Im trying to work with data organized as a lists of lists within each vertical cell of a column, like this. The data type is numeric for all cells in this column, and each sublist has an int and a float.
I am importing the data using read_excel, and would like to be able to access elements of the sublists with indexing eg.
dataframe["ColumnName"][0][0][0]
to get the first item in the first list
However, the contents of the cells are being read as strings (I also checked this with type()). So for example when I try the indexing above I would get "[", the first character of the string, rather than '2'.
I tried:
dtype = {"colname": float)
- It cant (also cannot convert to int)arr.astype(float)
i get "could not convert string to float".When I copy and paste the data into the python file as a bunch of lists, it's fine and I can access the elements with indexing, but obviously I don't want to be doing that. I would like to better understand why it's converting the lists to strings, any advice is much appreciated.
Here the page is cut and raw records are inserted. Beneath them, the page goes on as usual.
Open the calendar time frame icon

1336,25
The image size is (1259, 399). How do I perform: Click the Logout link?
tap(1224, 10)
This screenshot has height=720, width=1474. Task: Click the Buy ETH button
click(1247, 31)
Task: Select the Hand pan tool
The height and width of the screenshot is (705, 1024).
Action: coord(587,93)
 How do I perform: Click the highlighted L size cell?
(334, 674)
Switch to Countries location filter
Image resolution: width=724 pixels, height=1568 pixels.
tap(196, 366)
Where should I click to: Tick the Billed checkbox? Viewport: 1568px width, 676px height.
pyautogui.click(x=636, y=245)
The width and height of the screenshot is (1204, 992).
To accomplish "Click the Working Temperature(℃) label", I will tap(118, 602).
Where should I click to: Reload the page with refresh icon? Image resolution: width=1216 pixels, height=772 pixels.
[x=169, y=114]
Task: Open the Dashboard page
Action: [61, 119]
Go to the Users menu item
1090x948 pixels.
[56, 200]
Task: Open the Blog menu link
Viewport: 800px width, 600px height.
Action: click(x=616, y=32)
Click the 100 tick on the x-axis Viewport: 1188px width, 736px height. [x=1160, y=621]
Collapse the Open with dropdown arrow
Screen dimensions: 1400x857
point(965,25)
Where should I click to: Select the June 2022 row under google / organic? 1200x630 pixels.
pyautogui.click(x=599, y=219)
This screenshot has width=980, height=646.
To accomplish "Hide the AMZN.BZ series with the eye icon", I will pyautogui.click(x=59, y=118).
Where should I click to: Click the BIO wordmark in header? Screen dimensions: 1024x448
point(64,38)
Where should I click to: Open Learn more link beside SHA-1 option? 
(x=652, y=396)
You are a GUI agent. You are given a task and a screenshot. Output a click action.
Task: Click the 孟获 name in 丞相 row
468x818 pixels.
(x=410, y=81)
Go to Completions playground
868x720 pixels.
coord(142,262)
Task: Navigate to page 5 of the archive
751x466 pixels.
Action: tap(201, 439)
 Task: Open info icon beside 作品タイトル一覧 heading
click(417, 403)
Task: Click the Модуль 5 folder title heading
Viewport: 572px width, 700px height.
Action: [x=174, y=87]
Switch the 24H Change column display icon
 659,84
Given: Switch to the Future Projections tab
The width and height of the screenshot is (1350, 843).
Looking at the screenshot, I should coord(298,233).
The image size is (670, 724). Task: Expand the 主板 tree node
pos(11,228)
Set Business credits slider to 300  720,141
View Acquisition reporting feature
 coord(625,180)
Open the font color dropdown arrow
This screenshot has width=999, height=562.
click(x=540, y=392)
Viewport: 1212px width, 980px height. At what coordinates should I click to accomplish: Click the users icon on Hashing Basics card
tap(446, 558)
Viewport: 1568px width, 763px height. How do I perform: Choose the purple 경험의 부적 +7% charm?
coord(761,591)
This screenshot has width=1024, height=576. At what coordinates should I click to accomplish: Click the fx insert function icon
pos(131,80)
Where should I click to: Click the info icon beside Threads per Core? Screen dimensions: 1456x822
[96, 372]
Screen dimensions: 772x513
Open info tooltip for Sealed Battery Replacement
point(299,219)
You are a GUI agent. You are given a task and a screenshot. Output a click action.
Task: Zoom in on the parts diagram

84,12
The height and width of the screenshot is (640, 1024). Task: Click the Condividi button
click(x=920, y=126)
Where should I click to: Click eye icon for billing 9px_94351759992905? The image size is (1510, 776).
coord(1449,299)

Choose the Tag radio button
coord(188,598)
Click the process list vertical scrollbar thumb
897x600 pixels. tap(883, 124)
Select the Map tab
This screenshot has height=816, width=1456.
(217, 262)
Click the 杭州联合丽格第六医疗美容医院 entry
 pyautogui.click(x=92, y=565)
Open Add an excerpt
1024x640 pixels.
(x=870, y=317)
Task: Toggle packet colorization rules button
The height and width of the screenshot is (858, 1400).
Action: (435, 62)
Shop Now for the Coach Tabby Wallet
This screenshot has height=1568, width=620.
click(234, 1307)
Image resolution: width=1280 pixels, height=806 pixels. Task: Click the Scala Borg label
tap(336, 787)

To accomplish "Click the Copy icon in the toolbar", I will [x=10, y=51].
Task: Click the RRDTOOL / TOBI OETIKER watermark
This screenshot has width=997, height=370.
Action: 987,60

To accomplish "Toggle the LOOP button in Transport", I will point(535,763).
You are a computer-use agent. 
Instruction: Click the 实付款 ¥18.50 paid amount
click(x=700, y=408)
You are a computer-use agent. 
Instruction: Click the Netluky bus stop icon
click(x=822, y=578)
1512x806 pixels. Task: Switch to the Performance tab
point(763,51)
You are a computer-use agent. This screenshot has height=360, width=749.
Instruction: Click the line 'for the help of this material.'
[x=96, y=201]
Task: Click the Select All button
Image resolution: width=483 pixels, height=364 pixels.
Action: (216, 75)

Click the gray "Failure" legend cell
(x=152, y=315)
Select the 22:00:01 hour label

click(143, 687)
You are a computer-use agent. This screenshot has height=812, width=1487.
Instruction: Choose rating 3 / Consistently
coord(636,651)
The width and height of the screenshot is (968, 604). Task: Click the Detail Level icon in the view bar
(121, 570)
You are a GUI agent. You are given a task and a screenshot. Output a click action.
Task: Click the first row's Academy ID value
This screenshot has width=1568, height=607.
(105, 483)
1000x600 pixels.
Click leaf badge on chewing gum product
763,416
Your Excel elements are strings along the lines of "[[2, 2.3], [2, 3.4]]" so cannot be directly read as Python Lists and subLists from which the numeric values can be extracted and converted. You need to first change the string into a true List by using for example:
from ast import literal_eval
ml = literal_eval(df['ColName'][0])
and then to get the first value of the first subList:
print(ml[0][0])
No type conversion is necessary as the value is an int
.